SET PROBLEM 1 –
In the records, update the stretch from the line containing "Click the Save button" through the end of the records by replacing "plus icon" with "add icon", leaving everything else unchanged.

SELECTED EXCERPT –
<h1>Segmenting and Clustering Neighborhoods in Toronto</h1>
<p>Written by: Xavier</p>

<h2>Import Packages</h2>

In [1]:
import numpy as np
import pandas as pd
import requests
from bs4 import BeautifulSoup
import geocoder
print("Imported packages...")

Imported packages...


<h2>Section 1: Initialize Beautiful Soup & Create DataFrame</h2>

In [2]:
# Get data from Wikipedia
r = requests.get("https://en.wikipedia.org/wiki/List_of_postal_codes_of_Canada:_M").text
print("Got Wikipedia data...")

# Parse using BeautifulSoup
soup = BeautifulSoup(r,'lxml')
print("Parsed Wikipedia data...")

# Empty list to store data later
table_contents = []

# Get all tables on the Wikipedia page
# KEY_NOTE: There's only one table
table = soup.find('table')
print("Found table...")

# Transpose rows in Wikipedia table
# to empty list
for row in table.findAll('td'):
    cell = {}
    if row.span.text=='Not assigned':
        pass
    else:
        cell['PostalCode'] = row.p.text[:3]
        cell['Borough'] = (row.span.text).split('(')[0]
        cell['Neighborhood'] = (((((row.span.text).split('(')[1]).strip(')')).replace(' /',',')).replace(')',' ')).strip(' ')
        table_contents.append(cell)

# Use newly updated list to create dataframe
# with correct headings and format
df=pd.DataFrame(table_contents)
print("Created dataframe...")
df['Borough']=df['Borough'].replace(
    {
        'Downtown TorontoStn A PO Boxes25 The Esplanade':'Downtown Toronto Stn A',
        'East TorontoBusiness reply mail Processing Centre969 Eastern':'East Toronto Business',
        'EtobicokeNorthwest':'Etobicoke Northwest',
        'East YorkEast Toronto':'East York/East Toronto',
        'MississaugaCanada Post Gateway Processing Centre':'Mississauga'
    }
)

SET PROBLEM 2 –
Continue the Toronto neighborhood clustering notebook from where it stops.

Word and element locating data –
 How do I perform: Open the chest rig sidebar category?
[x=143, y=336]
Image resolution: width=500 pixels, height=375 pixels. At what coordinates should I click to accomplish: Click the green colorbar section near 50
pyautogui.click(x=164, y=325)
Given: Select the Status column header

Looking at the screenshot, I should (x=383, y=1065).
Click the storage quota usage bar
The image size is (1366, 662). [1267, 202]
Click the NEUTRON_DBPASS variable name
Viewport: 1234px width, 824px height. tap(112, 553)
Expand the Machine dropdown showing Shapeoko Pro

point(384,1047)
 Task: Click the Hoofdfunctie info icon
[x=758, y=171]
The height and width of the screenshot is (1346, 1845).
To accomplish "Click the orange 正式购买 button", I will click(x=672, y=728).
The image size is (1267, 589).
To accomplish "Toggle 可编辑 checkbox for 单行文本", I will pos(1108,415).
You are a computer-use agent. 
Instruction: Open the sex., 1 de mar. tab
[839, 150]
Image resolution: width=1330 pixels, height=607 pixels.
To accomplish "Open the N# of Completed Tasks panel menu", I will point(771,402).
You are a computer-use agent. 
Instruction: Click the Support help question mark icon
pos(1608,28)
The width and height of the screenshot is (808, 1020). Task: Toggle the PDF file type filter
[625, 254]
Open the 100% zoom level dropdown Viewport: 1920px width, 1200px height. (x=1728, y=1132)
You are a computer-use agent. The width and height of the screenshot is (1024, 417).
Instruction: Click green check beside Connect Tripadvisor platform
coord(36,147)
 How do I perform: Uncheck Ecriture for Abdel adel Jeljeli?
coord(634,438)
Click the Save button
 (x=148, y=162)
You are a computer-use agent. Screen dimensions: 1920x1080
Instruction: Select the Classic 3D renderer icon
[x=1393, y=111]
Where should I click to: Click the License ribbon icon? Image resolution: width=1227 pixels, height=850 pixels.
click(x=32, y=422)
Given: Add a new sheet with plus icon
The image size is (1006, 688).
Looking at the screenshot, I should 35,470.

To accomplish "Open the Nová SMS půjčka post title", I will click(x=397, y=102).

REPLY 1 –
Click the Save button
 (x=148, y=162)
You are a computer-use agent. Screen dimensions: 1920x1080
Instruction: Select the Classic 3D renderer icon
[x=1393, y=111]
Where should I click to: Click the License ribbon icon? Image resolution: width=1227 pixels, height=850 pixels.
click(x=32, y=422)
Given: Add a new sheet with add icon
The image size is (1006, 688).
Looking at the screenshot, I should 35,470.

To accomplish "Open the Nová SMS půjčka post title", I will click(x=397, y=102).

REPLY 2 –
print("Formatted dataframe...")

Got Wikipedia data...
Parsed Wikipedia data...
Found table...
Created dataframe...
Formatted dataframe...


In [3]:
# Check if data is formatted correctly
df.head()

Unnamed: 0,PostalCode,Borough,Neighborhood
0,M3A,North York,Parkwoods
1,M4A,North York,Victoria Village
2,M5A,Downtown Toronto,"Regent Park, Harbourfront"
3,M6A,North York,"Lawrence Manor, Lawrence Heights"
4,M7A,Queen's Park,Ontario Provincial Government


In [4]:
# Check the size of the dataframe
df.shape

(103, 3)

<h2>Section 2: Get Lat. & Long.</h2>

In [5]:
# def getGeo(postal_code):
#     # initialize your variable to None
#     lat_lng_coords = None

#     # loop until you get the coordinates
#     while(lat_lng_coords is None):
#         g = geocoder.google('{}, Toronto, Ontario'.format(postal_code))
#         lat_lng_coords = g.latlng

#     latitude = lat_lng_coords[0]
#     longitude = lat_lng_coords[1]
    
#     return latitude, longitude

geo_data = pd.read_csv("Geospatial_Coordinates.csv")
geo_data.rename(columns={'Postal Code':'PostalCode'},inplace=True)
geo_data.head()

Unnamed: 0,PostalCode,Latitude,Longitude
0,M1B,43.806686,-79.194353
1,M1C,43.784535,-79.160497
2,M1E,43.763573,-79.188711
3,M1G,43.770992,-79.216917
4,M1H,43.773136,-79.239476


In [6]:
df = pd.merge(geo_data, df, how='right', on='PostalCode')

In [7]:
df.head()

Unnamed: 0,PostalCode,Latitude,Longitude,Borough,Neighborhood
0,M3A,43.753259,-79.329656,North York,Parkwoods
1,M4A,43.725882,-79.315572,North York,Victoria Village
2,M5A,43.65426,-79.360636,Downtown Toronto,"Regent Park, Harbourfront"
3,M6A,43.718518,-79.464763,North York,"Lawrence Manor, Lawrence Heights"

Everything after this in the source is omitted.